Opioids, Sedatives, and the Risk for Cardiopulmonary and Respiratory Arrest
For this study, researchers conducted a retrospective database analysis of 14,504,809 medical and 6,771,882 surgical inpatient discharges.
Opioids and sedatives may represent independent and additive predictors of cardiopulmonary and respiratory arrest (CPRA) in people undergoing medical or surgical procedures, according to a study published in PLoS One.
For this study, researchers conducted a retrospective database analysis of 14,504,809 medical (mean age, 57.7 years) and 6,771,882 surgical (mean age, 56.4 years) inpatient discharges reported between 2008 and 2012. Each patient was placed in 1 of 4 groups, based on medications administered: opioids, sedatives, opioids plus sedatives, and neither opioids nor sedatives.

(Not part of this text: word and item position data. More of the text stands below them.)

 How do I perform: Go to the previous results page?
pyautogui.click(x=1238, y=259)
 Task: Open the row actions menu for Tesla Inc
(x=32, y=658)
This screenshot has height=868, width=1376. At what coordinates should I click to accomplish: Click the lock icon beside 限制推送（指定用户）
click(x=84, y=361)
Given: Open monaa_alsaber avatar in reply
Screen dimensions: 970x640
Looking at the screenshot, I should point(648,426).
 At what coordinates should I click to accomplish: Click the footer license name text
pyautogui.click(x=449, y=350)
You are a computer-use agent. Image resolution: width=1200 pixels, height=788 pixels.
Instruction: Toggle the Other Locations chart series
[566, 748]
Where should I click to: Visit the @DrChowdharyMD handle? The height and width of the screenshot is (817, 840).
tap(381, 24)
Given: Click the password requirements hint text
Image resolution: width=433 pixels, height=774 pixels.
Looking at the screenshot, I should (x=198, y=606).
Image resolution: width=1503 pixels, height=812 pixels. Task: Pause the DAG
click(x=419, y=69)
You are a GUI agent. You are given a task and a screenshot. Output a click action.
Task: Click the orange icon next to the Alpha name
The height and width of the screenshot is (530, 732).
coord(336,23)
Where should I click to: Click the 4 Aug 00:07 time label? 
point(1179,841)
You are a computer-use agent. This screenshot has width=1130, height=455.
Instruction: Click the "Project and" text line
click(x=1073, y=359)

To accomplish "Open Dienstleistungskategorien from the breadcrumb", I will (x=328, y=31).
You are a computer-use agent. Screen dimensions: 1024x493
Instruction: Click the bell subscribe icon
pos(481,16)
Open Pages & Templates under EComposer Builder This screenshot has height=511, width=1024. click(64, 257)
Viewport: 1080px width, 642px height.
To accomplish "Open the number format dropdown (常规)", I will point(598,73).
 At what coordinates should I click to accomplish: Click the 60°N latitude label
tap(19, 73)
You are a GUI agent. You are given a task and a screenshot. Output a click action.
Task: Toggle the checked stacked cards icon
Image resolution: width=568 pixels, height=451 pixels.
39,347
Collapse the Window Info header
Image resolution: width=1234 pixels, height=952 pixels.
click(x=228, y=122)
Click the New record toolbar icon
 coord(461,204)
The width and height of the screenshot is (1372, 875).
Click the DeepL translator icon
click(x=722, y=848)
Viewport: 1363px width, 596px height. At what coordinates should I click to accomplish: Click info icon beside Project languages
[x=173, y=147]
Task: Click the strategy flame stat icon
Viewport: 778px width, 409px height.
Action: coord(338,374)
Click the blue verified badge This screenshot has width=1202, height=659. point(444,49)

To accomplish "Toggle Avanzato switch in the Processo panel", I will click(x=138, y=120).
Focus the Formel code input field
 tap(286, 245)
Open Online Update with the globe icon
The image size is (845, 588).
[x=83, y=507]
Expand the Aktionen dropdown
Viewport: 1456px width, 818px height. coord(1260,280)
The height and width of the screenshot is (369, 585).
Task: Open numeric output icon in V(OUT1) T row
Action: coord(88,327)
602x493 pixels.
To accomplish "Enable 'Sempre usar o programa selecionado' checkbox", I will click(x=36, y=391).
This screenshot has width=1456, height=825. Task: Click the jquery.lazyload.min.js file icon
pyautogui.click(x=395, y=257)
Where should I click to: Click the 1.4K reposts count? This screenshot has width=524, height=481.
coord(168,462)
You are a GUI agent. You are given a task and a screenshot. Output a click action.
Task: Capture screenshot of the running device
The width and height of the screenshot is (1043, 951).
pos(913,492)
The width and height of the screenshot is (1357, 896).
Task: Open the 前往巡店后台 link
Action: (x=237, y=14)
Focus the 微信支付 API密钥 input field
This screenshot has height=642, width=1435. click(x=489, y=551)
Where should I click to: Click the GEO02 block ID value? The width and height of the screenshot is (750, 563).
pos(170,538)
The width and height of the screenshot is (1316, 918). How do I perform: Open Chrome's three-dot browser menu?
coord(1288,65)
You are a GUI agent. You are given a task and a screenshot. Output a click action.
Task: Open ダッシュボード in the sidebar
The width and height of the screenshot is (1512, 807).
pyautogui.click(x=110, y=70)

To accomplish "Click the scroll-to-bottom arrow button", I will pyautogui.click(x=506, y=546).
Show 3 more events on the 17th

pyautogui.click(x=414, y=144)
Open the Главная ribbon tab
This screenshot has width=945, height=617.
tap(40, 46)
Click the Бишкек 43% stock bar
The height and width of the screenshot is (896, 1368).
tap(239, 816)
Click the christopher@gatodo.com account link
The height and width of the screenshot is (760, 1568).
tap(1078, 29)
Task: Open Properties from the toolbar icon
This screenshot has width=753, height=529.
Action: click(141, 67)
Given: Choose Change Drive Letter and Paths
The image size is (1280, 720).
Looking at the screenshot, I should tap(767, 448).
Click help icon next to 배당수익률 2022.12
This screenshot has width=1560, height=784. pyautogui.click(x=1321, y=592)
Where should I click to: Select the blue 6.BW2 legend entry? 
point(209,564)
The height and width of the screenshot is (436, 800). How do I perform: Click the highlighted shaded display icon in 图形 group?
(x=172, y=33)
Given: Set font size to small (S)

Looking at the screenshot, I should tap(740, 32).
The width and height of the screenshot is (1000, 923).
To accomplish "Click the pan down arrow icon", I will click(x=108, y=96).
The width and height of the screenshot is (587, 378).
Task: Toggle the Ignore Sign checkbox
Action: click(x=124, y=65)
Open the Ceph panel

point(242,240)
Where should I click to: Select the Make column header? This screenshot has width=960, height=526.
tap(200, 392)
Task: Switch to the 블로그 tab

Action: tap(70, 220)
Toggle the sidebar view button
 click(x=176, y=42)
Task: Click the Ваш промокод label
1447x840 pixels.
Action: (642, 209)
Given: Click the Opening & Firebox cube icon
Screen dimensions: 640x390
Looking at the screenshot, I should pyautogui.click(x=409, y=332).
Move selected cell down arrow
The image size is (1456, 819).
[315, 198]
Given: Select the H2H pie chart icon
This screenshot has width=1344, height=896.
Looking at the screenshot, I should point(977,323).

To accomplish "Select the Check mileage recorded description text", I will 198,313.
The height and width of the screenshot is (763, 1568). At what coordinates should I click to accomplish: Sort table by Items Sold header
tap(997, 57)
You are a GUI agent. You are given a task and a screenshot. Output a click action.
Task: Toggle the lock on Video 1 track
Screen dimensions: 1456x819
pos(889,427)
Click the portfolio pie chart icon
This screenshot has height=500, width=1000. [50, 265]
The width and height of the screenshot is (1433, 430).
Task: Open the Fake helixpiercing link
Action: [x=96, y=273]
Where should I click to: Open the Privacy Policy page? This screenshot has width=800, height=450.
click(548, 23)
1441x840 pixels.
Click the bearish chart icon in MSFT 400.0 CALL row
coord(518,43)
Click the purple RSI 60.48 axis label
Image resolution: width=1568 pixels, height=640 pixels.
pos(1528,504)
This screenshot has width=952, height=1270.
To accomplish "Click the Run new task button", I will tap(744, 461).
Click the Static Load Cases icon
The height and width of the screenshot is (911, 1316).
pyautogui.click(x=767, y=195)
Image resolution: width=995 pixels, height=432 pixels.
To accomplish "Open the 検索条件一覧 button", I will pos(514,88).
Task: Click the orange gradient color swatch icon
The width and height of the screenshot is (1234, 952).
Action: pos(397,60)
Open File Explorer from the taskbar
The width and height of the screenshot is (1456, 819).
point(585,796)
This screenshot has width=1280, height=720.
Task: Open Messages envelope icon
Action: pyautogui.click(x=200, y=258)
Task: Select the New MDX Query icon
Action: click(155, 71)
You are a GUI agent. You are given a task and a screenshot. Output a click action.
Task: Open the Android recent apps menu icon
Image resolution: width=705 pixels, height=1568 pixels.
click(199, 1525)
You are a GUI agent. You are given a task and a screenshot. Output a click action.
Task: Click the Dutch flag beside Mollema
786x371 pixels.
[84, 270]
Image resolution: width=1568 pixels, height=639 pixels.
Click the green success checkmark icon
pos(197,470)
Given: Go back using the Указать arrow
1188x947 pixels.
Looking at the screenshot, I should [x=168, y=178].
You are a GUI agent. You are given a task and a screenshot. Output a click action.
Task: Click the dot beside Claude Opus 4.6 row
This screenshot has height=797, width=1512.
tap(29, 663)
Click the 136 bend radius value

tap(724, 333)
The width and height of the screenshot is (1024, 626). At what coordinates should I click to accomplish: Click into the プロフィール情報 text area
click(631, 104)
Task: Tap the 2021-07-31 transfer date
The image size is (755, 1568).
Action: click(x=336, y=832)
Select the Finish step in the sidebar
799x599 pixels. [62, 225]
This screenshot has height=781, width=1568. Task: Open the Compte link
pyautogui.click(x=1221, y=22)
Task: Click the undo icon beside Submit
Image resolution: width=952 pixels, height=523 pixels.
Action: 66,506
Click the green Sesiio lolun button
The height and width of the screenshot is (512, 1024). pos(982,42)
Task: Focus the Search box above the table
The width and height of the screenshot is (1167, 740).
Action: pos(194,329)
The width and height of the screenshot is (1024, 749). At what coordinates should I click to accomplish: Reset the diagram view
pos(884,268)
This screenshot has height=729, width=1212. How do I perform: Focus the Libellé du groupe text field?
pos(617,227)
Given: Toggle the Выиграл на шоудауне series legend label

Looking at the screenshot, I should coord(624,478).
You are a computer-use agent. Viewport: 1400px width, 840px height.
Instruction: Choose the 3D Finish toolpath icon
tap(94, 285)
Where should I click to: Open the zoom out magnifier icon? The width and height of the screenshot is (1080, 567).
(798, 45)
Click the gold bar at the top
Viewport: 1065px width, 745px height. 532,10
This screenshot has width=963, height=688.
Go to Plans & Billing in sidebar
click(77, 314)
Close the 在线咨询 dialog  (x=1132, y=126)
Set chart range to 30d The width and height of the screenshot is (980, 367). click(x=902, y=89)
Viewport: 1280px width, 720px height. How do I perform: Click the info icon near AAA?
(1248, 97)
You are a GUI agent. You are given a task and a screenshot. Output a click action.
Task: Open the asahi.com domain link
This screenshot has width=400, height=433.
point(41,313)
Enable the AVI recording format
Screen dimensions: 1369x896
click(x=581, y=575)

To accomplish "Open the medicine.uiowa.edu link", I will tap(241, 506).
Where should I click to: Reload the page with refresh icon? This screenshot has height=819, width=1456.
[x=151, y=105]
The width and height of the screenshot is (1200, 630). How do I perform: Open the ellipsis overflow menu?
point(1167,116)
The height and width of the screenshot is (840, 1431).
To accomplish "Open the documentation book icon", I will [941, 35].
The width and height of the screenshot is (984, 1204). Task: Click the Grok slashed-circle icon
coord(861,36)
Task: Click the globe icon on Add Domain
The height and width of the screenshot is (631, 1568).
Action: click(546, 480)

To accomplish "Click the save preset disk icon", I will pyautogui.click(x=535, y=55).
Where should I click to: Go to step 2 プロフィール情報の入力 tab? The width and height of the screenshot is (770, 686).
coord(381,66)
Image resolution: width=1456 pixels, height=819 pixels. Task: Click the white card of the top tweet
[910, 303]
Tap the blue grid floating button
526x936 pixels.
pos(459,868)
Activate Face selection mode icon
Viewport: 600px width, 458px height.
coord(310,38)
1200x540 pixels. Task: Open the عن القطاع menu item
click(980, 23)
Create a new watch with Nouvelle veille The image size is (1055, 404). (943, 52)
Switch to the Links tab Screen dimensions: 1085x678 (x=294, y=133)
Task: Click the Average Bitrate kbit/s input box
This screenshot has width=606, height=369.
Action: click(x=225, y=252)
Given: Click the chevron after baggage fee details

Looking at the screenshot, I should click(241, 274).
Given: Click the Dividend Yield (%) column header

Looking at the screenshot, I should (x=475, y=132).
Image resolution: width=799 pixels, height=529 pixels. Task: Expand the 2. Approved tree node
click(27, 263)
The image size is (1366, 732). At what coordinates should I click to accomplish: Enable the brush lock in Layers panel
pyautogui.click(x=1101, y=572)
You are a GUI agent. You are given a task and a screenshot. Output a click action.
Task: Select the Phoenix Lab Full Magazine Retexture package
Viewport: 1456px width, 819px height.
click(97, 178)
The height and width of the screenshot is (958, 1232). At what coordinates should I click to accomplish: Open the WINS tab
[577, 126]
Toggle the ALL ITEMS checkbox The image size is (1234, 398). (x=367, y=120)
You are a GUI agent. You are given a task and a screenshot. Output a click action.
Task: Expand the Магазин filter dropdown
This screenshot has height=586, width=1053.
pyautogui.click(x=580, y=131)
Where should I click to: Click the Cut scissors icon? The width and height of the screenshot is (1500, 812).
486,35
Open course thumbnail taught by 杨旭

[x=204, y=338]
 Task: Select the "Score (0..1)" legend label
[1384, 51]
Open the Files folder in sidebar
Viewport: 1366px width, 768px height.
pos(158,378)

Opioids, sedatives, or both were prescribed for 8,251,842 (57%) of all patients and for 90% of patients undergoing surgical procedures. The incidence of CPRA was higher in people undergoing surgical vs medical procedures (6.17 vs 3.77 events per 1000 admissions, respectively; relative risk, 1.64; P <.0001).
The rate of CPRA was higher in those undergoing medical or surgical procedures who received both opioids and sedatives vs neither medication (medical procedures: 2.08 vs 7.54 per 1000 admissions, respectively; surgical procedures 9.59 vs 5.30 per 1000 admissions, respectively).
A multivariable logistic regression analysis indicated that opioids and sedatives — separately and in combination — in this cohort are independent predictors of CPRA (P <.0001 for all). In people undergoing either a medical or a surgical procedure, the use of opioids or sedatives alone was an independent predictor of CPRA (people undergoing a medical procedure and receiving opioids: adjusted odds ratios [aOR], 2.24; 95% CI, 2.18-2.29; people undergoing a medical procedure and receiving sedatives: aOR, 1.80; 95% CI, 1.75-1.85; people undergoing a surgical procedure and receiving opioids: aOR, 1.12; 95% CI, 1.07-1.16; people undergoing a surgical procedure and receiving sedatives: aOR, 1.58; 95% CI, 1.51-1.66).
For patients undergoing a medical or surgical procedure, those receiving both types of medication were at a greater risk for CPRA (people undergoing a medical procedure: aOR 3.83; 95% CI, 3.74-3.92; people undergoing a surgical procedure: aOR 2.34; 95% CI, 2.25-2.42).
Other identified risk factors for CPRA in people undergoing either a medical or surgical procedure and receiving both opioid and sedative treatment include Hispanic ethnicity, mild liver disease, obesity, and chronic obstructive pulmonary disease.
Study limitations include an inability to establish causality or temporality of CPRA events and the possibility that some clinical data may have been missed because a retrospective analysis of administrative databases was used.
“Using the risk stratification identified by this study, judicious use of the combination of opioids with sedative medications, opioid-sparing analgesic techniques, and more precise monitoring of selected high-risk patients may help prevent these catastrophic events,” concluded the study authors.
Izrailtyan I, Qiu J, Overdyk F, Eslon M, Gan T. Risk factors for cardiopulmonary and respiratory arrest in medical and surgical hospital patients on opioid analgesics and sedatives PLoS One. 2018;13:e0194553.